Pemungutan pajak oleh negara terhadap masyarakat seolah dijadikan hal yang lumrah di negeri ini. Pasalnya, di negeri ini pajak dijadikan sebagai sumber pemasukan yang paling dominan bagi APBN. Pajak menjadi salah satu pos pemasukan negara yang dibebankan kepada warga negara dalam berbagai bentuk. Menurutnya, kenaikan PPN adalah salah satu cara untuk menjaga kesehatan APBN Indonesia. Karena, mau tidak mau APBN harus terus dijaga kesehatannya secara konsisten oleh pemerintah. Hal semacam ini memang akan menjadi suatu keniscayaan, karena sistem yang diterapkan di negeri ini adalah sistem Kapitalisme.
Padahal, ketika pajak dijadikan sumber pemasukan utama negara, maka sesungguhnya hal itu telah memaksa masyarakat untuk bisa hidup mendiri. Sehingga, masyarakat terpaksa harus berjuang sendiri untuk memenuhi berbagai kebutuhannya. Hal ini dikarenakan, di dalam sistem Kapitalisme, negara tidak berperan sebagai ra'in (pengurus) rakyat. Sehingga, urusan rakyat akan terabaikan terlebih lagi jika mereka adalah rakyat biasa. Akan tetapi, sistem Kapitalisme justru menjadikan negara berperan sebagai regulator dan fasilitator bagi pemilik modal. Sehingga, negara hanya akan memberikan pelayanan terbaiknya ketika berhadapan dengan para oligarki. Sebaliknya, negara cenderung abai jika berhadapan dengan rakyat biasa.

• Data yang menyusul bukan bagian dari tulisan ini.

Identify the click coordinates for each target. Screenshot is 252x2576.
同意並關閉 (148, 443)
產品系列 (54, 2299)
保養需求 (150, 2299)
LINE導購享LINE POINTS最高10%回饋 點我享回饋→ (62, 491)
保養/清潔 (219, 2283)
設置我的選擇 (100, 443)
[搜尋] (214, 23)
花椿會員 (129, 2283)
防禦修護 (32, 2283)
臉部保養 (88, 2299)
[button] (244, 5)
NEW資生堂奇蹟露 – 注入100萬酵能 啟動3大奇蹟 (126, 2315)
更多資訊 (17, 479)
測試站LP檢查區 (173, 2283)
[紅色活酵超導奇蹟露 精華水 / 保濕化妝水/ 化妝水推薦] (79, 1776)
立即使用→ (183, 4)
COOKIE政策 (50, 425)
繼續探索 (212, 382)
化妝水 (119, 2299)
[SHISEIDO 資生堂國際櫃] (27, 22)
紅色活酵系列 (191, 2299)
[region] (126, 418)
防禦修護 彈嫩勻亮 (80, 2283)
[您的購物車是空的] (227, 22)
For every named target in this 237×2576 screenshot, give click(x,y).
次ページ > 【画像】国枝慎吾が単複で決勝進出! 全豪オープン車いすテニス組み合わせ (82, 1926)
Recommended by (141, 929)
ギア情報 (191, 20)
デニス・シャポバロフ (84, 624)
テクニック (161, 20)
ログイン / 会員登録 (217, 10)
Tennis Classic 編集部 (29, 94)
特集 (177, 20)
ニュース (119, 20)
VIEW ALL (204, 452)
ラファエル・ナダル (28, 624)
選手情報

Kewajiban membayar pajak untuk semua elemen masyarakat, tentunya sangat menyengsarakan rakyat. Rakyat dibuat disforia (tidak bahagia) dengan kebijakan dalam sistem Kapitalisme ini. Karena, rakyat dipaksa dan dibiasakan untuk melakukan sesuatu yang hakikatnya justru mendzolimi diri mereka sendiri. Bagaiamana tidak? Di tengah mereka harus berjuang mati-matian untuk bertahan hidup, mereka juga harus menyisihkan uangnya untuk membayar pajak. Bahkan, yang membuat hati semakin tersayat, adalah ketika mereka sampai telat atau tidak membayar pajak, maka segala urusan mereka akan sengaja dihambat dan dipersulit. Hal ini tentunya merupakan salah satu bentuk kedzoliman besar yang menimpa mereka.
Berbeda dengan sistem Islam. Islam dengan segenap aturannya yang sempurna, telah memberikan aturan terbaik bagi segala urusan kehidupan manusia, termasuk dalam hal pajak. Pajak dalam sistem Islam, biasa dikenal dengan istilah "Dharibah". Dharibah merupakan salah satu sumber pemasukan untuk Baitul maal. Konsep dharibah (pajak) dalam sistem Islam itu berbeda dengan pajak dalam sistem kapitalis. Dalam sistem Islam, dharibah bukanlah sumber pemasukan Baitul maal yang utama. Melainkan, dharibah justru dijadikan opsi yang paling terakhir, bahkan itu pun jika ada kebutuhan yang sangat mendesak dan penting.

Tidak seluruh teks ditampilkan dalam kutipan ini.